Monday, January 28, 2013 - 16:05 , Location: Skiles 006 , Maciej Capinski , Georgia Tech and AGH Univ. Krakow , , Organizer:
We present a method for the detection of stable and unstable fibers of invariant manifolds of periodic orbits. We show how to propagate the fibers to prove transversal intersections of invariant manifolds. The method can be applied using interval arithmetic to produce rigorous, computer assisted estimates for the manifolds. We apply the method to prove transversal intersections of stable and unstable manifolds of Lyapunov orbits in the restricted three body problem.
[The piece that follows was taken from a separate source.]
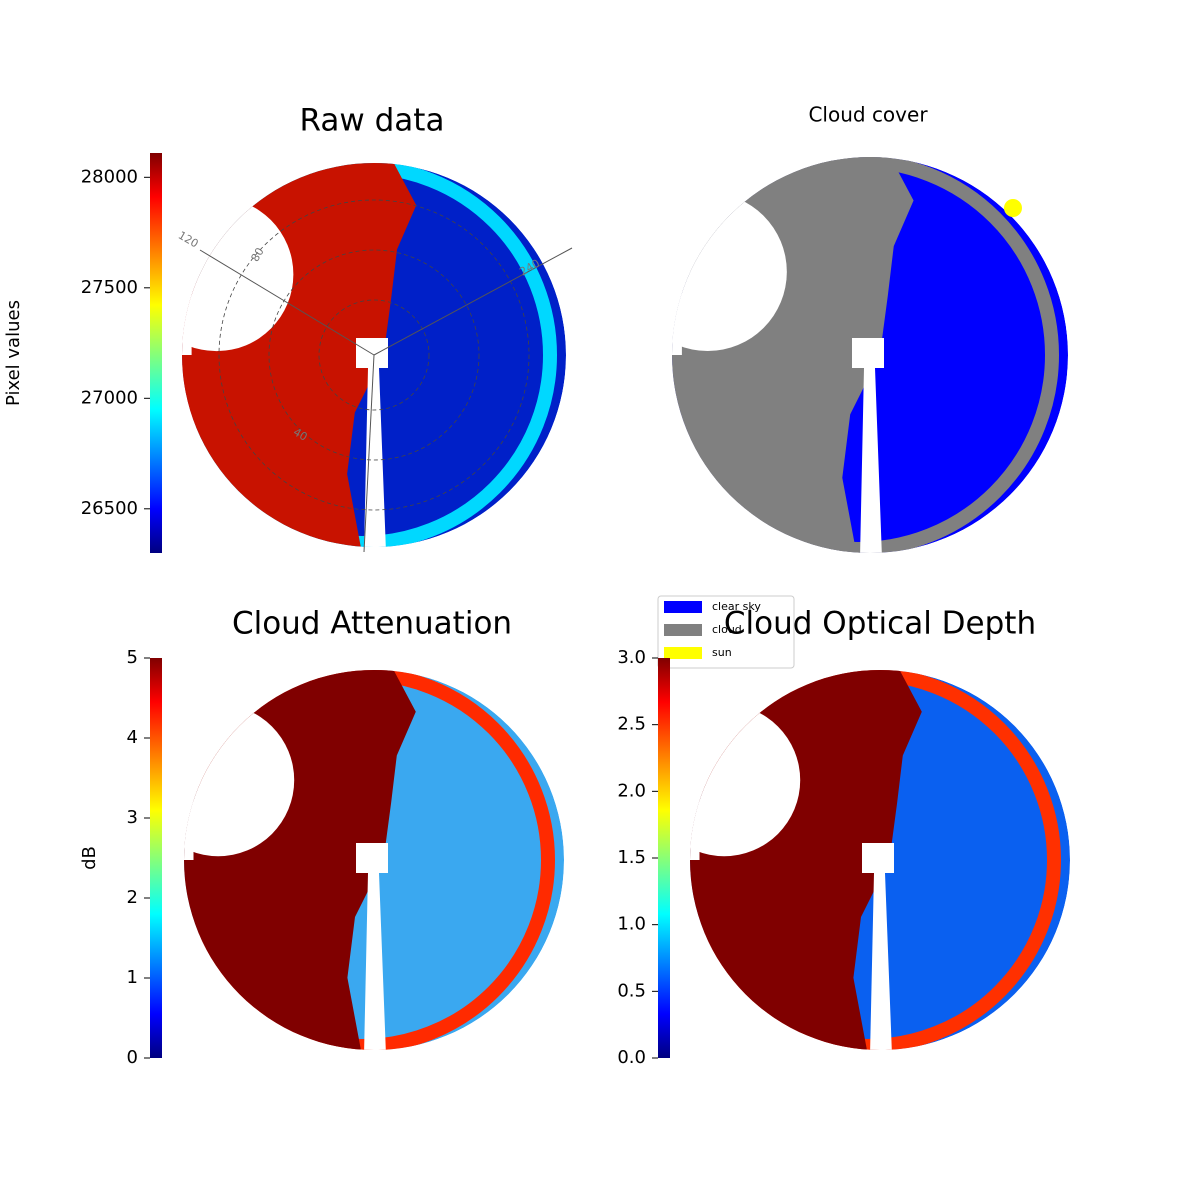 This screenshot has height=1200, width=1200. What do you see at coordinates (632, 1058) in the screenshot?
I see `colorbar-tick-label: 0.0` at bounding box center [632, 1058].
Tuesday, January 22, 2013 - 16:00 , Location: skills 06 , Marta Canadell , Universitat de Barcelona and Georgia Tech , Organizer:
We explain numerical algorithms for the computation of normally hyperbolic invariant manifolds and their invariant bundles, using the parameterization method. The framework leads to solving invariance equations, for which one uses a Newton method adapted to the dynamics and the geometry of the invariant manifolds. We illustrate the algorithms with several examples. The algorithms are inspired in current work with A. Haro and R. de la Llave. This is joint work with Alex Haro.